# Dead Flesh



## Lord of the Night (Nov 18, 2009)

*'Death comes to all flesh.'​*- Ulkair the Unclean​
The whoosh of air entering the sealed cargo compartment was the only sound that could be heard for a few precious seconds. It didn't really bother me, I had grown used to it over the course of training, in case your wondering im a Stormtrooper or at least I am one now. This is my first mission with the Holy Ordos, and I am serving the Malleus. The other three members of my kill-team are here with me, I don't know their names and they don't know mine, its better that way. Their code-names, nick-names, that I do know. The guy on my left was huge, muscles like rock, short black hair and the biggest of us all. His code was Executor, never knew why that was though I suspect the huge Chainaxe he carried across his back had something to do with it.
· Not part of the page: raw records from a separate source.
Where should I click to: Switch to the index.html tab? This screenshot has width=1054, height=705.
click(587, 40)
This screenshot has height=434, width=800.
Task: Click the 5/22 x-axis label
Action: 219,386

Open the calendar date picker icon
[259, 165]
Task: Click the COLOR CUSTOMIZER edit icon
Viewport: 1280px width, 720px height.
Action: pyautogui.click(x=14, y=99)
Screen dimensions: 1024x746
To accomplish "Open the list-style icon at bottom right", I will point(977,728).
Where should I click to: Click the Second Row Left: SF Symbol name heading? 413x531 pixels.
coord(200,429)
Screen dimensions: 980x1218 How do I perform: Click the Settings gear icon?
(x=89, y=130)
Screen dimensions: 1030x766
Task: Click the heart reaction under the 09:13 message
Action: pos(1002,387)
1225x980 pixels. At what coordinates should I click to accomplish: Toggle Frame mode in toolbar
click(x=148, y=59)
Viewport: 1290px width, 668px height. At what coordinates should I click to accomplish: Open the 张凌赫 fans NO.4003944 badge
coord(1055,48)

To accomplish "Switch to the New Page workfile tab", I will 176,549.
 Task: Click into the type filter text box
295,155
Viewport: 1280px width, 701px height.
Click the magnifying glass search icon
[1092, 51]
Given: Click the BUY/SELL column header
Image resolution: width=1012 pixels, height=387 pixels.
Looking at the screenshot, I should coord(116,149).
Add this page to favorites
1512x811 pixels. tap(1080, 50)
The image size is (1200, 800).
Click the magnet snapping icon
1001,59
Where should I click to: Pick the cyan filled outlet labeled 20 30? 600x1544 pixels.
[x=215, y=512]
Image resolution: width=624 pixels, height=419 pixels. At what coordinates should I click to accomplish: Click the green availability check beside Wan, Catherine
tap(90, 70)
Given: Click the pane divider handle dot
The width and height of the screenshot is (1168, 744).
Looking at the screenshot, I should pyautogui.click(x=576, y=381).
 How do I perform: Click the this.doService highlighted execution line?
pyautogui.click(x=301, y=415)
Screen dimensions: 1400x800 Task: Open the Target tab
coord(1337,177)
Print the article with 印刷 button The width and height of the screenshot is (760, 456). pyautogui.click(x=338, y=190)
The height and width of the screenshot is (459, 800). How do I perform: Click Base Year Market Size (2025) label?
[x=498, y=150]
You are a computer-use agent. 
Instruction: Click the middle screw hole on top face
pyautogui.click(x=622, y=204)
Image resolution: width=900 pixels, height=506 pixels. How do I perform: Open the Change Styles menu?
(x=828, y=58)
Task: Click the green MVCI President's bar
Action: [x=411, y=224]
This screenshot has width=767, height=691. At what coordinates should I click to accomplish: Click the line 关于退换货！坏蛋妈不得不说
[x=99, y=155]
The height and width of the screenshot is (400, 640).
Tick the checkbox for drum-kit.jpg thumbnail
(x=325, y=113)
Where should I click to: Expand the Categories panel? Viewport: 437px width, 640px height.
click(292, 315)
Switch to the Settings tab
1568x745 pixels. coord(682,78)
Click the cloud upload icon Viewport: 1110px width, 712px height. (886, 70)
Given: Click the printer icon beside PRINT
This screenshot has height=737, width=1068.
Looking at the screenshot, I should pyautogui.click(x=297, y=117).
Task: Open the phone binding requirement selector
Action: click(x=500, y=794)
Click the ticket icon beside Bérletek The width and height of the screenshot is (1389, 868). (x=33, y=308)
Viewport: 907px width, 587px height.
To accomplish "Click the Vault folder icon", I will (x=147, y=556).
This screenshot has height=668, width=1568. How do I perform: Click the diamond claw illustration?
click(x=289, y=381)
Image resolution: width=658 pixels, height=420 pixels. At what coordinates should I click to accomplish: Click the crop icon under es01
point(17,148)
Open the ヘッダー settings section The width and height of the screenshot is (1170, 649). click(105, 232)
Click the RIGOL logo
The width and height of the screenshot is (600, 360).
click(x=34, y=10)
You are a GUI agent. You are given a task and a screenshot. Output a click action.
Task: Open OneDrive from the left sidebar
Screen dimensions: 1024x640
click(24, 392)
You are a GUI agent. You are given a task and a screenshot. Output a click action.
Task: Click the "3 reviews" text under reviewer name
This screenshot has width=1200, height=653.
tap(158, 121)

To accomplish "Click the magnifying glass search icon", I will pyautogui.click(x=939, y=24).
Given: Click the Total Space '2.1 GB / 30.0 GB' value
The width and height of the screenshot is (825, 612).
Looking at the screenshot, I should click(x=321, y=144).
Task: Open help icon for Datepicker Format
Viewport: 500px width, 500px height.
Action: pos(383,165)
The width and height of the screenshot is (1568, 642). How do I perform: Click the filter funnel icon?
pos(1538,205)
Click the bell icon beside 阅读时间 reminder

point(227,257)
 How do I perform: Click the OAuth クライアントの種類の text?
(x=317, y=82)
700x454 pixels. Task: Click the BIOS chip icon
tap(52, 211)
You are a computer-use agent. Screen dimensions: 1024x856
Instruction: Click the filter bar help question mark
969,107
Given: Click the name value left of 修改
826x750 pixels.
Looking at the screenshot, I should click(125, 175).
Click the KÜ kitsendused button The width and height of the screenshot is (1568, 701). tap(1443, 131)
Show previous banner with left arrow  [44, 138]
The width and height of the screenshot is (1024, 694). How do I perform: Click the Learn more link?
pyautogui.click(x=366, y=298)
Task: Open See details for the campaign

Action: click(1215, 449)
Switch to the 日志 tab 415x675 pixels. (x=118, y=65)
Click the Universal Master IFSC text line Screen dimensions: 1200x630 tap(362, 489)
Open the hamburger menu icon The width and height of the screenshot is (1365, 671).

The one to my right was just a bit older then me but he had long hair, white as marble, and a heart-shaped face, nearly looked like a girl. His code was Longshot, because of his sniper rifle. Finally the guy in front of me was the Sarge, his code-name as well, bald and strong looking, not a slab of muscle like Executor but more quietly strong, deceptive even. As for me im called Sunburst, thats because I carry the squad's Plasma Gun, or maybe its because of my red hair. Im not really sure.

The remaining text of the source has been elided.